_Instructions to follow_
Images are to be omitted, and the rest of the records reproduced exactly.

[Stored data]
★ ★ ★ ★ ★
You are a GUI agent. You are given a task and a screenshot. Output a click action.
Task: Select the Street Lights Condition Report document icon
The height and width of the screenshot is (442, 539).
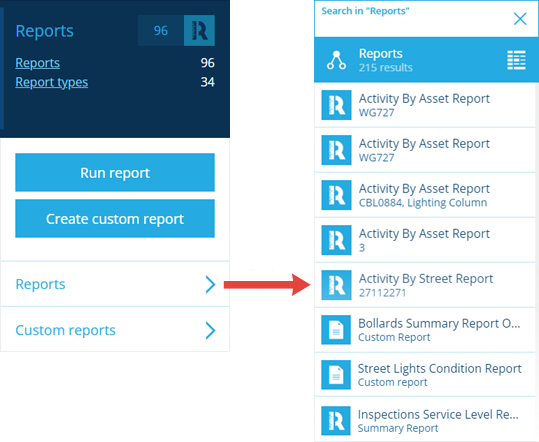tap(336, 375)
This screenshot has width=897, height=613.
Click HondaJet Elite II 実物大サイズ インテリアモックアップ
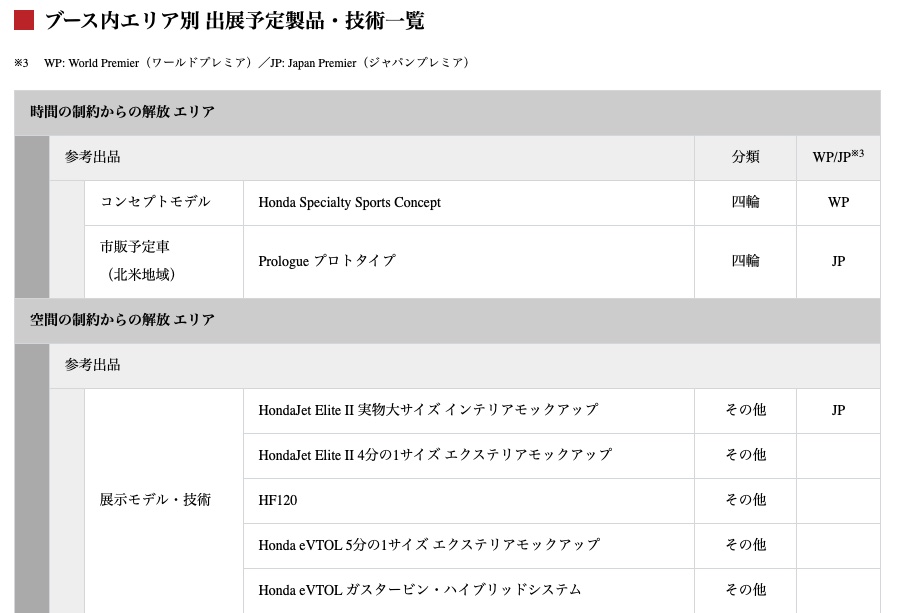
★ ★ ★ ★ ★
_Result of this task_
You are a GUI agent. You are given a task and a screenshot. Output a click action.
Task: Select the Street Lights Condition Report document icon
The height and width of the screenshot is (442, 539).
tap(336, 375)
This screenshot has width=897, height=613.
Click HondaJet Elite II 実物大サイズ インテリアモックアップ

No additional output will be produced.